Imbas Kurangnya Dokter Spesialis di RS Muara Bengkal, Masyarakat Berobat Keluar Daerah

Kutai Timur – Kepala Dinas Kesehatan Kutai Timur, dr. Bahrani Hasanal, mengungkapkan bahwa kekurangan dokter spesialis di Rumah Sakit Muara Bengkal menyebabkan masyarakat setempat memilih berobat ke luar daerah, seperti Samarinda atau Tenggarong.

“Jadi kita berikan kelonggaran untuk masyarakat berobat keluar, ke Samarinda dan Tenggarong,” ungkapnya.

Langkah ini diambil sebagai solusi sementara karena di RS Muara Bengkal saat ini masih minim tenaga spesialis, terutama spesialis bedah dan kandungan.

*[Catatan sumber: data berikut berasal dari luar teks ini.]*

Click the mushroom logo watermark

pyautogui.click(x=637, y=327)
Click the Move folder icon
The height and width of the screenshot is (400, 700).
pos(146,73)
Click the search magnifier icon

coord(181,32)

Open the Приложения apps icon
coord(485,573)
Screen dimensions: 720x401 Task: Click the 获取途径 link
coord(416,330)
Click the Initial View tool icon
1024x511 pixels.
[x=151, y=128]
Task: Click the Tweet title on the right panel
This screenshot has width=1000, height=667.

“Kami memikirkan bagaimana para dokter spesialis ini bisa mendapatkan lebih dari apa yang diterima di rumah sakit swasta di Sangatta,” ujar dr. Bahrani.

Ia menjelaskan bahwa meski gaji di RS Muara Bengkal mencapai Rp65 juta, jumlah pasien di sana masih rendah sehingga belum ada tambahan pendapatan dari jasa pelayanan (japel). Sementara di RS Sangkulirang, dokter spesialis mendapatkan Rp45 juta dengan tambahan japel karena jumlah pasien yang lebih banyak.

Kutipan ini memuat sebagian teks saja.